The question given in the title of this article is something important that an investor needs to ask him or herself when analysing any firm.

But first, we need to understand the difference between a shareholder and stakeholder of a company.

A shareholder is basically a person or organisation who owns shares of a company; in so doing, the person or organisation become part-owners of the firm. A shareholder benefits from a company when the company earns a profit or pays out a dividend.

Meanwhile, a stakeholder is simply any person or organisation who might be affected by the existence and actions of the company. In other words, employees, shareholders, customers, suppliers, and even the wider community, can all be considered as the firm’s stakeholders.

Who benefits the most

Now that we know who or what stakeholders are, each time we analyse a company, we have to find out which stakeholder stands to benefit from the existence of the firm. This is because it is not always shareholders who get to enjoy the spoils.

We can take airlines such as Singapore Airlines Ltd (SGX: C6L) and Tiger Airways Holdings Limited (SGX: J7X) as examples.

Both companies provide great utility for their customers by allowing them to travel around in the world in an affordable, comfortable, and efficient manner. Both airlines also help enrich the wider community by helping to bring in tourists from all over the world into Singapore and boosting the economy.

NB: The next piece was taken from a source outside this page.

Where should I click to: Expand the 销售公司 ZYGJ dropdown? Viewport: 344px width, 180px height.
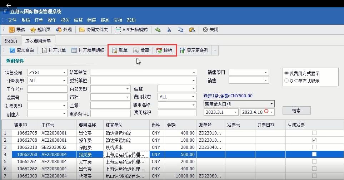[x=64, y=73]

However, both firms have not been particularly beneficial for their shareholders.

Singapore Airlines' return on equity

Source: S&P Capital IQ

The chart above shows Singapore Airlines’ returns on equity over its past five fiscal years and you can see that the financial figure has mostly been around the 3% mark; that’s a dismal performance and is likely to have been partly responsible for the 28% decline that Singapore Airlines’ shares have suffered over the past five years since June 2010.

Tiger Airways net income (2)

Source: S&P Capital IQ

Meanwhile, Tiger Airways has hardly been profitable (see chart above) ever since it got listed in January 2010. In a similar manner to Singapore Airlines, Tiger Airways’ dreadful business results had likely driven its shares to an 84% decline since June 2010.

The experience of the two airlines are good examples of how a shareholder might not always be the one that benefits the most from a business.

Foolish Summary

Companies exist to serve many stakeholders. As an investor, we need to find out if shareholders can actually benefit from the existence of a company.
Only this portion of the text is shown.